The race condition described in #2337 (comment) is fixed in #2271, however based on #2271 (comment) the Reactor refactoring in #2279 may be the preferred fix to this issue.

This issue has since been resolved by #2377

#2271 also contains an additional fix for another race-condition edge case that can occur on force-shutdown- if you have a short force_shutdown_after configured, that fix might help with some remaining connection errors. In any case, it wouldn't hurt to try if you can reproduce the issue consistently.

This is good to know! I haven't done a lot of testing myself with the force_shutdown_after option. Of course, if force_shutdown_after is enabled, we expect some kinds of errors to be visible from the client's perspective in some cases. But I can experiment with a short force_shutdown_after and see what impact it has.

[volodymyr-mykhailyk]

Just tested the 5.0 puma in our setup. I can confirm that the Unable to add work while shutting down error is not reproducible anymore. And overall - I can see much fewer errors related to the shutdown (unprocessed requests in sockets).

Big thanks to all Puma contributors for your hard work.

[volodymyr-mykhailyk]

Worth to mention one interesting finding I've seen while testing queue_requests in the setup Nginx + multiple Puma instances.

The below graphs show response time when there are more requests then puma can handle (4 pods with 4 threads each, request that take 1 second, 18 requests per second). Spikes at the beginning is rolling deploy effect.

Queue requests enabled:

Queue requests disabled:

I think disabling queue - is still the way to go in setup if there is Nginx in front and you have longer requests. It produces more predictable results, prevents overload of any particular instance (taking too much requests puma will not be able to handle in grace shutdown period), and allows to balance the load evenly across puma instances.

[cjlarose]

Just a quick update: #2279 seems to improved things generally with regard to connection handling during phased restarts, hot restarts, and shutdowns.

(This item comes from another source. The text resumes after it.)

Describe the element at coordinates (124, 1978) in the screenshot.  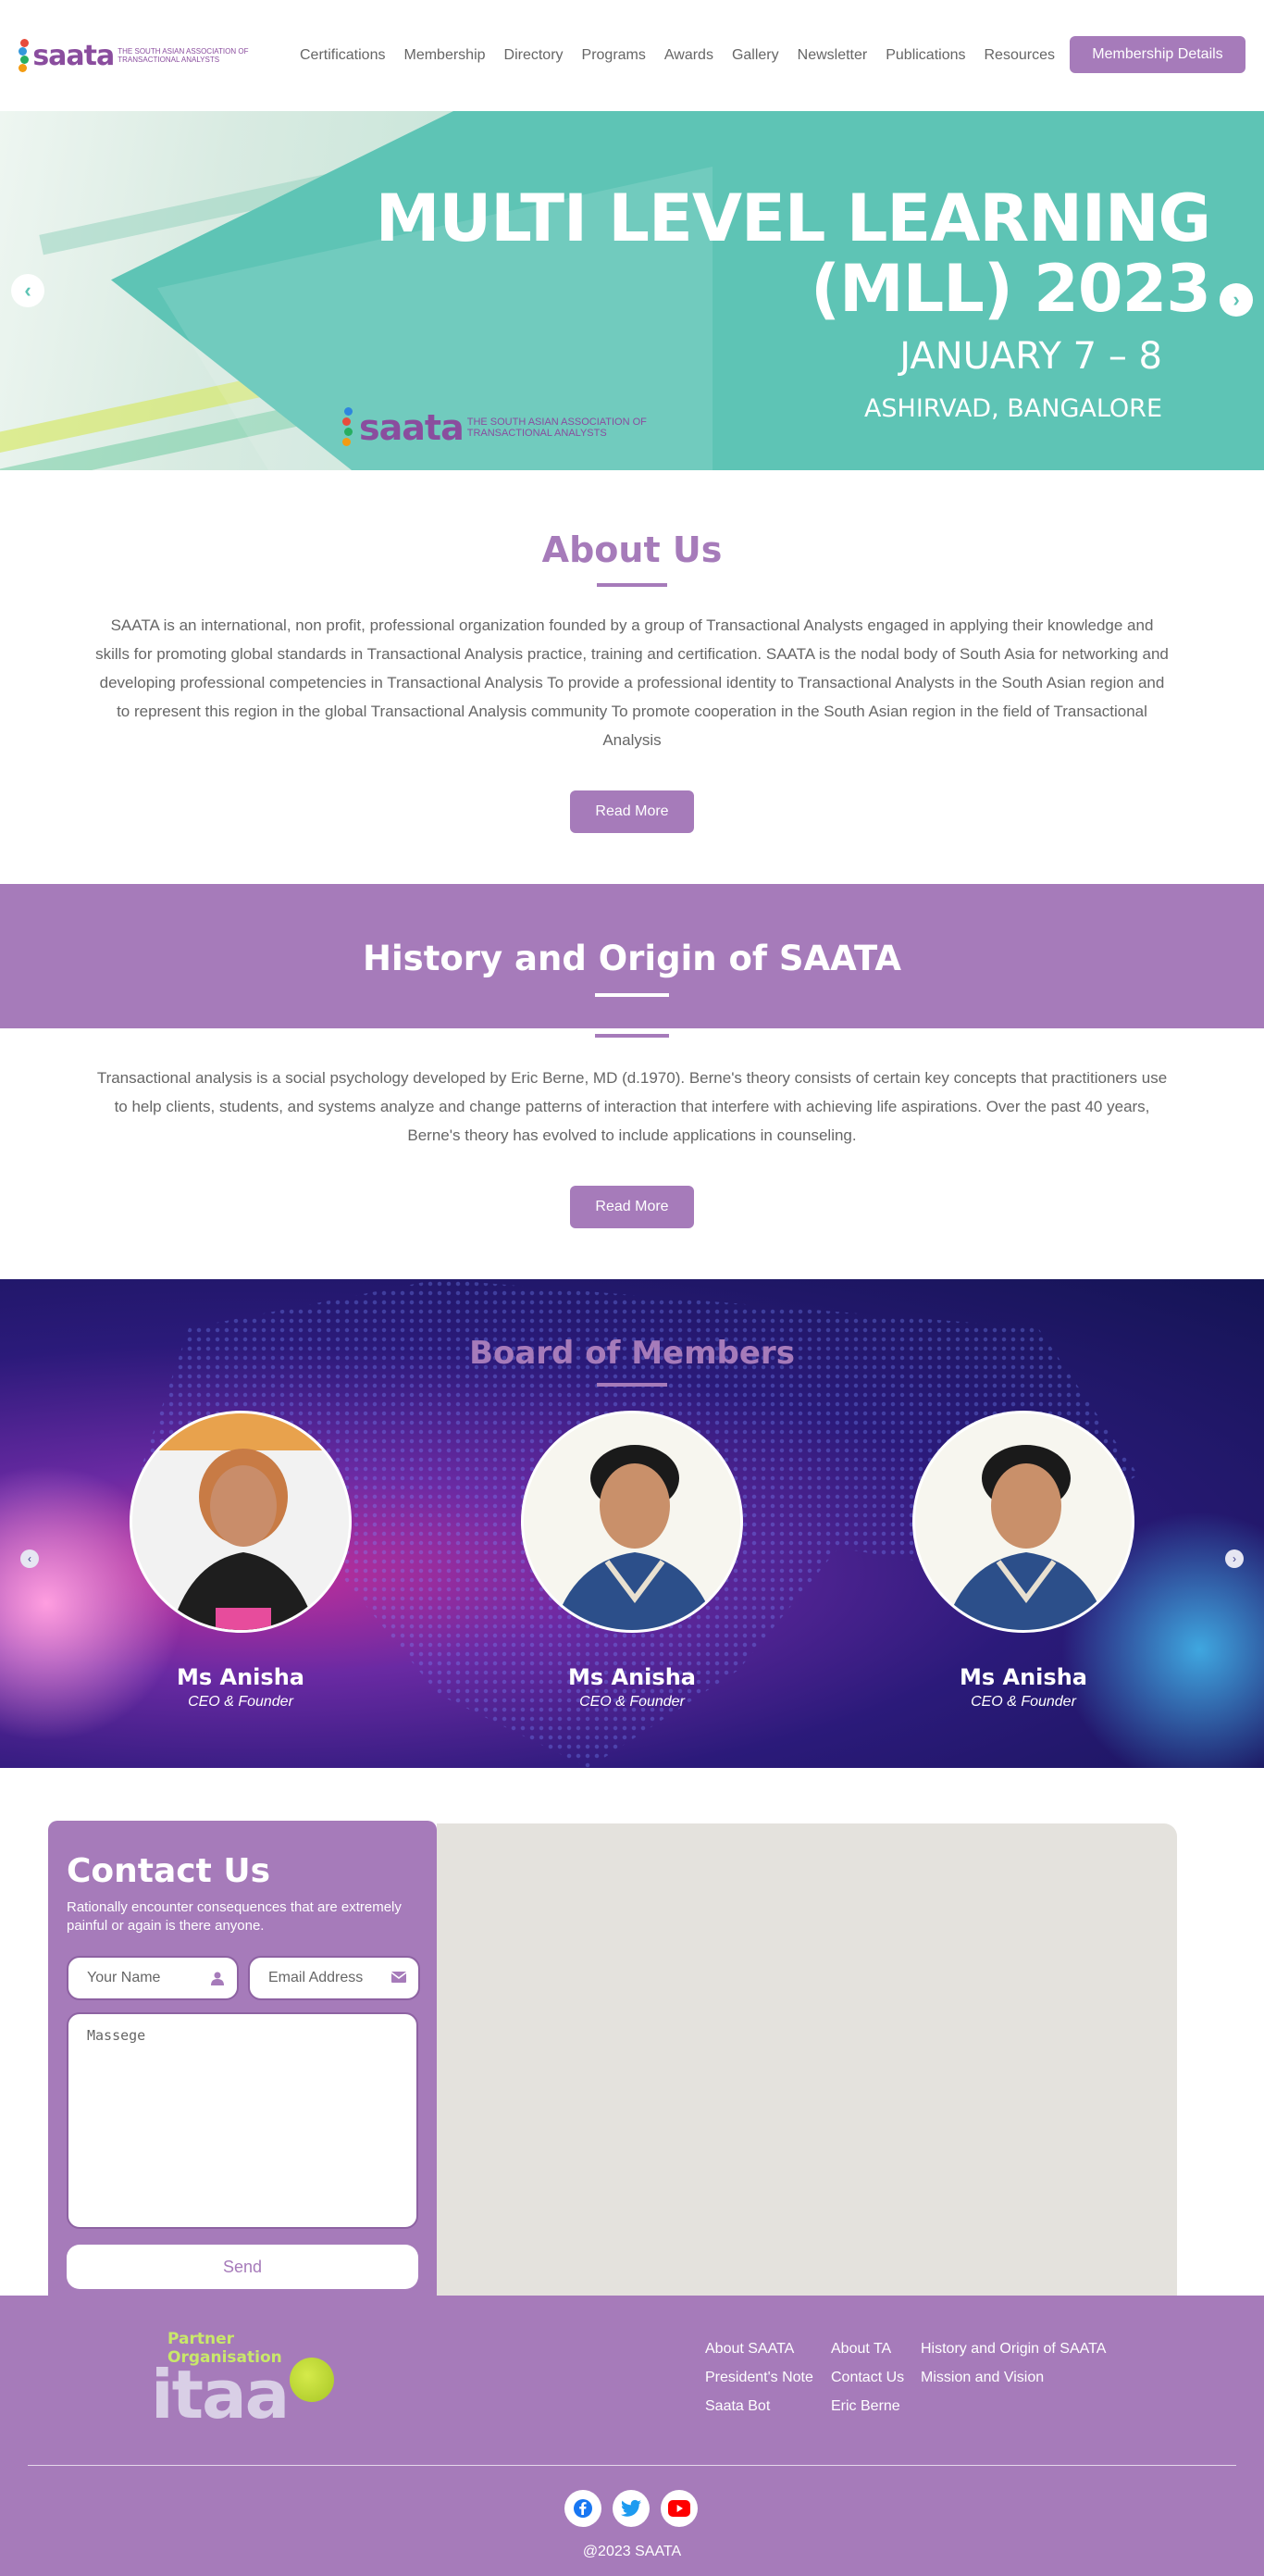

I opened #2417 to add an integration test that'll hopefully prevent regressions related to these kinds of failures.

I'm not ready to declare this issue closed quite yet (I still want to do a little more testing), but things are looking really good.

[cjlarose]

#2423 is merged. It adds integration tests to both single-mode and cluster-mode puma to help prevent the kinds of concurrency errors that were causing connections to be dropped during hot restarts, phased restarts, and shutdowns.

From my testing, I think #2279 fixed some of the last problems. That fix isn't in a release of puma yet, but I'd expect it to be soon.

I think we can close this issue for now. If another, more specific issue crops up, we can open a new issue.